Most traditions share at least one feature of their menus — they urge you to a daily practice. What shape that takes can be remarkably varied. But you generally know where you are with the daily menu. You’ve got your go-to’s. Like exercise, the morning or evening prayer or meditation or ritual or reading or other exercise or observance helps you keep in shape. Not only does each day tend to go better as a result of your improved spiritual and physical muscle-tone (you sleep better, you’re more flexible, you bounce back sooner), but you’re building a foundation for bigger things, too. You’ll be better able to handle the inevitable next set of changes.
That includes both challenges and blessings. Which is which can depend on my daily practice more than I anticipate. One thing becomes another, in the Mother, in the Mother, sing the Goddess-worshippers.
My wife and I do a short chant each morning to re-align and tune back in. (To what? you ask. Well, what do you want to connect to? There you go.) On those handful of days every month when we neglect it, we feel the lack. The reason doesn’t matter — the intrusion and bustle for a scheduled appointment, an unexpected phone call, a minor household emergency — something intervenes and calls us away from our routine. Both of us have our own individual practice, too — we just like to build couple energy as well. It’s something we’ve added to our lives, and now we can depend on what we call “positive inertia” to keep it up. Using our human habit-making tendencies to support a spiritual practice can be a winning strategy, especially if you tend toward laziness like I do.

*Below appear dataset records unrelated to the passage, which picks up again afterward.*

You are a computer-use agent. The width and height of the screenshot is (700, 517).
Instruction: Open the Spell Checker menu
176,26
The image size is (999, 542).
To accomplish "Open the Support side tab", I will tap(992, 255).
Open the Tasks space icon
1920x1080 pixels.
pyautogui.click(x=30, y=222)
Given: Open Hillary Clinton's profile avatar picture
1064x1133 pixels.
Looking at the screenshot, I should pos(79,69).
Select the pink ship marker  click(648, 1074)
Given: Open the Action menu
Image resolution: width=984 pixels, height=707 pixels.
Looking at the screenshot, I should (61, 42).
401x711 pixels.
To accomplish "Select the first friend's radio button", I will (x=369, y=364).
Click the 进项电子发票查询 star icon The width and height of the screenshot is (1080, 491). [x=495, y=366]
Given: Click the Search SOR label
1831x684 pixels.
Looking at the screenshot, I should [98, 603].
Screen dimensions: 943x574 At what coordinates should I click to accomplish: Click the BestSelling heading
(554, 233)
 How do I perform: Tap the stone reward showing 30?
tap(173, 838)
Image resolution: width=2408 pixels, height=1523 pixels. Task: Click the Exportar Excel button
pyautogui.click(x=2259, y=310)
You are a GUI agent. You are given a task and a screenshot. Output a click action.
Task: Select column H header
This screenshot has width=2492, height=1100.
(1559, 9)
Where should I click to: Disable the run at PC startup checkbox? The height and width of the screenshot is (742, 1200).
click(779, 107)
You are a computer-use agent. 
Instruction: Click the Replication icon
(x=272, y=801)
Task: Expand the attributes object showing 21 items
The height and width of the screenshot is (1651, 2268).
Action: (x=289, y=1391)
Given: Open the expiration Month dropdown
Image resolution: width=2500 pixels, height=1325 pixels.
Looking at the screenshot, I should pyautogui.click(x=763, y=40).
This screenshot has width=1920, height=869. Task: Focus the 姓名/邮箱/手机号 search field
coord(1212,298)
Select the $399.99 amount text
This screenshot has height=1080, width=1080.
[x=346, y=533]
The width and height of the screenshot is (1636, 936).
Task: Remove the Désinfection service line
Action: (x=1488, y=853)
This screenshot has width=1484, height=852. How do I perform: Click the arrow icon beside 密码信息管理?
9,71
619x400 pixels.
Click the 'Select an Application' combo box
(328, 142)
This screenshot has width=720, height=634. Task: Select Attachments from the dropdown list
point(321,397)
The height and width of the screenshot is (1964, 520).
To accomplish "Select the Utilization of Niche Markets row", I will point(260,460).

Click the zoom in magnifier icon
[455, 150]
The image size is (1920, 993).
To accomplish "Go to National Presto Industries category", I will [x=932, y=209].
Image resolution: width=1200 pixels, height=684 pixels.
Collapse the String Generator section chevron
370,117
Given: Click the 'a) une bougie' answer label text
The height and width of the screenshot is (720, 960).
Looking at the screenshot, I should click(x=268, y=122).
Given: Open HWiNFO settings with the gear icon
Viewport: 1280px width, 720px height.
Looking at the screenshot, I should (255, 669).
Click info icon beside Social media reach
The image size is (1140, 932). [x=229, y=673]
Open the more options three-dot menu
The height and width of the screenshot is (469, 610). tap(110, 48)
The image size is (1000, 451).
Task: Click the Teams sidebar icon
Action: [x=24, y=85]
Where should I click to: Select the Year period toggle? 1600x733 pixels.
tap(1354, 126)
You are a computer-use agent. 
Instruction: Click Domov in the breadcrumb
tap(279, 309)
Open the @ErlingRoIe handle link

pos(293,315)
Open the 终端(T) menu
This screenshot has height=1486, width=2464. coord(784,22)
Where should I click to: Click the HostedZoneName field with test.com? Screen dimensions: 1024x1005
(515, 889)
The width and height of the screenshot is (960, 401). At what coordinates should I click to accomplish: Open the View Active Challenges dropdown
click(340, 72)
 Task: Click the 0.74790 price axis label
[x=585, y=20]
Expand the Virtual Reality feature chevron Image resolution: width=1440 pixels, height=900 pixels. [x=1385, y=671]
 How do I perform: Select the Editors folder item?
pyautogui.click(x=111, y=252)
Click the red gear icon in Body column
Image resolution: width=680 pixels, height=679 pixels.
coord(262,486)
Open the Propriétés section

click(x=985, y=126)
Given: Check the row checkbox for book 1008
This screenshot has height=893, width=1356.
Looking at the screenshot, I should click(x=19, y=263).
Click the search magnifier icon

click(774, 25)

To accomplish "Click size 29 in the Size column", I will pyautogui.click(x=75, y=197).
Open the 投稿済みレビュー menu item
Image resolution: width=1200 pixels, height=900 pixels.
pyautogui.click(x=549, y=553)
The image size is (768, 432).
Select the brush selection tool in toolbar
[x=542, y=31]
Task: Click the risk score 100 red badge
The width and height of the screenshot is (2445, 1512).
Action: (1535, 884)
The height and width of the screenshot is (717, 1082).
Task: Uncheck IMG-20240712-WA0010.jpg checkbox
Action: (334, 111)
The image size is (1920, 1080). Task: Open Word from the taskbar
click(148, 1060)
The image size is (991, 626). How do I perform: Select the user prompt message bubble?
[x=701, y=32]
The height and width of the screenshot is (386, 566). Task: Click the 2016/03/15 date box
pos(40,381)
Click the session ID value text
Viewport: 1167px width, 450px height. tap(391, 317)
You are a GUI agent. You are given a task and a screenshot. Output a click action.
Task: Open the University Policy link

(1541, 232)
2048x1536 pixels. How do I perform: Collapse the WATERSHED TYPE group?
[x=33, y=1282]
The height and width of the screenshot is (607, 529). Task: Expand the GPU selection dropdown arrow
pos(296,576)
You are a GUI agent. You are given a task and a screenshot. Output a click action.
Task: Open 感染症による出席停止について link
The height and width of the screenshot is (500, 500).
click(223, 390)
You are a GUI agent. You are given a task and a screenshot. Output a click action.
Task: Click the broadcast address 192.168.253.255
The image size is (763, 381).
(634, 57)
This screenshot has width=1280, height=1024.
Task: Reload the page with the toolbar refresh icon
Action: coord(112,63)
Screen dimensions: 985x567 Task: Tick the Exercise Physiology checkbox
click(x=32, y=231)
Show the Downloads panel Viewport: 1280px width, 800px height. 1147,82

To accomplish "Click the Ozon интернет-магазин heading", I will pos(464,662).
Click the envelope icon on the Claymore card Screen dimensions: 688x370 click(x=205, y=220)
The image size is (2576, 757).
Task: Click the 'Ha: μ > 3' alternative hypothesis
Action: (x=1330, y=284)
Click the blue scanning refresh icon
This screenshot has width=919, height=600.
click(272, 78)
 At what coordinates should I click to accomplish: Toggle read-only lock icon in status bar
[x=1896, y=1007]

The menu for my day is my regular practice, along with whatever longer-term project or planning I’m doing. A piece of that can be reading. It’s almost always writing, even if that’s just in the margins of my reading. Talking back to books, to other writers. Every few days, it includes posting here. (And thinking about and drafting posts, some of which will remain in draft form.) In cold weather, building a fire, which for me is both a practical and ritual act. In warm weather, hanging laundry on the line, which is likewise a form of concrete worship I’ve come to appreciate.
Sometimes the Specials are the “discoveries, insights and unexpecteds” that arrive in everyone’s day, if we give them even a little space to flower. A practice can help that to happen. The dream fragment, the chance comment, the meditation image or sensation or hunch, the phrase in my reading or in the day’s conversations gets into my journal, or not, depending. If it does, it’s one more help, one more gift. One and one and one and one and one do accumulate over time into a weight and a presence that have increasing value. And much of that value is how they talk to each other, echo and comment on and reinforce and confirm. Patterns, tendencies, directions, guidance, a path — a lifetime.
We encounter the Specials also in the larger events, like a full moon and a new moon every month, and every six weeks or so, one of the “Great Eight”, as I like to call them: the seasonal festivals of modern Pagan practice. They’re paired — the solstices and equinoxes that whole planet experiences, and the cross-quarter days of Celtic record, with their evocative names of Samhuin, Imbolc, Beltane and Lughnasadh — the four holidays of choice, you might say. Then all our individual and family birthdays and anniversaries, and the cultural holidays on the calendar of our nations.
These don’t come along every day, so their appearance pleasantly disrupts our routine in good ways. We human mysteries long for “something new” and “something familiar” in such varying and idiosyncratic proportions that no ritual calendar can wholly satisfy us. But let a friend message me with ideas for ritual, let a neighbour send a photo, let us hold a special Zoom with family far away or an online class or discussion or ritual, and the Special also takes shape. What’s on the menu? Ultimately, we are.